Иммуноферментный анализ (elise –метод)

Врачей интересуют достаточно простые в мето­дическом исполнении и, в то же время, высокочув­ствительные и специфичные методы, использова­ние которых возможно не только в лабораториях, но и в условиях кабинета, где непосредственно проводится прием больных, в приемных отделени­ях, а также вне медицинского учреждения (при вызове на дом или предприятие).

К одному из таких методов вполне можно от­нести иммуноферментный анализ (ИФА). Методы иммуноферментного анализа посто­янно совершенствуются фирмами-производите­лями: повышается чувствительность и специфич­ность тест-систем, подбираются наиболее удоб­ные условия для работы, сокращается число этапов проведения исследования, что способст­вует уменьшению возможности совершения оши­бочных действий.

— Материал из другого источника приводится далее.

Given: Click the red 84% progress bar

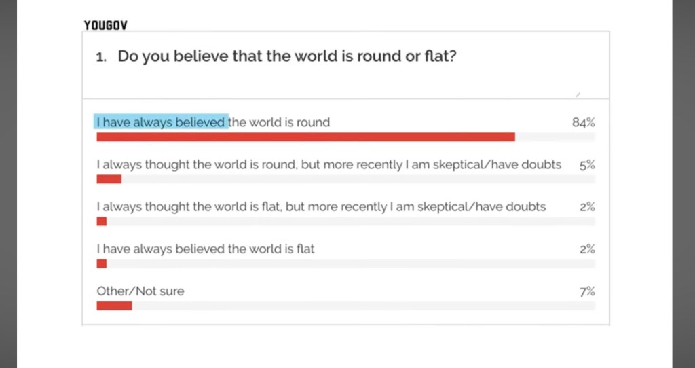Looking at the screenshot, I should click(305, 137).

В основе иммуноферментного анализа лежит иммунная реакция взаимодействия антигена с антителом. Для выявления образовавшихся им­мунных комплексов (антиген-антитело) используется фермент, которым предварительно метится узнающий компонент (антиген или антитело). Сам фермент, естественно, не виден, поэтому визуали­зация присутствия вещества, определяемого мето­дом ИФА, достигается применением посредника - хромогена. Это особое химическое соединение, хорошо растворимое в воде, раствор которого бес­цветен. Превращение бесцветного хромогена в цветное вещество хромофор происходит под дейст­вием фермента, для которого хромоген является субстратом. Слова «хромоген» и «хромофор» в переводе с греческого означают «производящий цвет» и «несущий цвет», соответственно.

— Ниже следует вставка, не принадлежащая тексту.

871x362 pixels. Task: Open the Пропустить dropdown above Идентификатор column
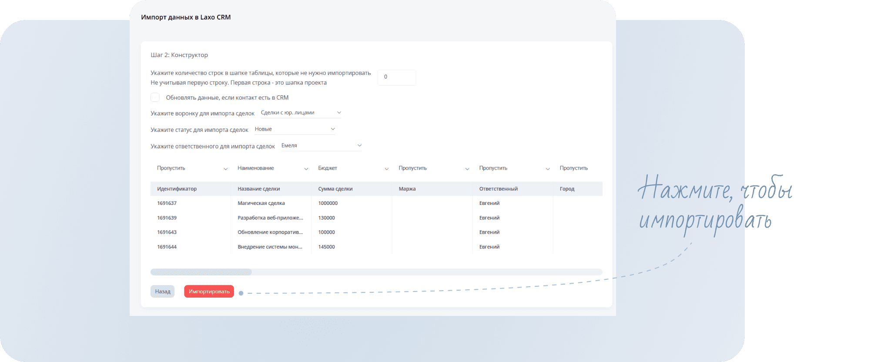point(192,168)
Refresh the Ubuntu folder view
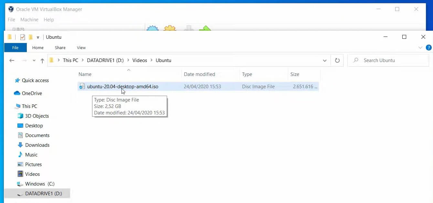The width and height of the screenshot is (433, 203). click(337, 60)
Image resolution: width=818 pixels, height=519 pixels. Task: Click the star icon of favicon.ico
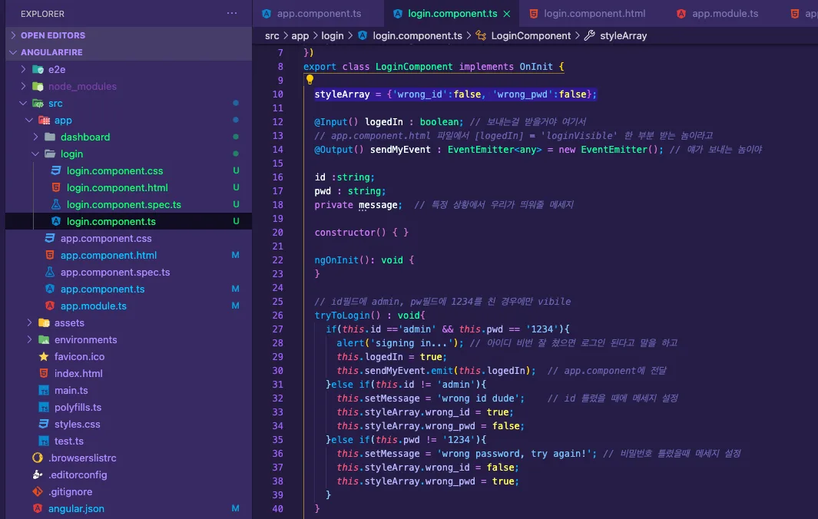44,357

В другом варианте ИФА хромоген окисляется продуктом реакции, которую катализирует фер­ментная метка. Окисленное соединение приобре­тает цветную окраску. В зависимости от модифи­кации иммуноферментного анализа хромофор либо остается в растворе, либо выпадает в осадок.

Меченный ферментом специфический компо­нент в конце проведения иммунной реакции на­ходится в двух состояниях: связанном (в составе комплекса (антиген-антитело) и свободном (не вступивший в реакцию его избыток). Количество образовавшихся комплексов (антиген-антитело), а тем самым и содержание определяемого веще­ства, оценивают по каталитической активности ферментной метки.

Перед проведением ферментативной реакции необходимо разделить свободную и связанную фракции ферментной метки. С этой целью при­меняют иммуносорбент, состоящий из двух свя­занных между собой особым образом компонен­тов: специфического реагента, выполняющего роль «ловушки», и нерастворимого вещества, ко­торое именуется термином «твердая фаза», и на поверхности которого образуются иммунные комплексы. Возможны два варианта схем проведения ИФА, демонстрирую­щих разделяющую роль иммуносорбента.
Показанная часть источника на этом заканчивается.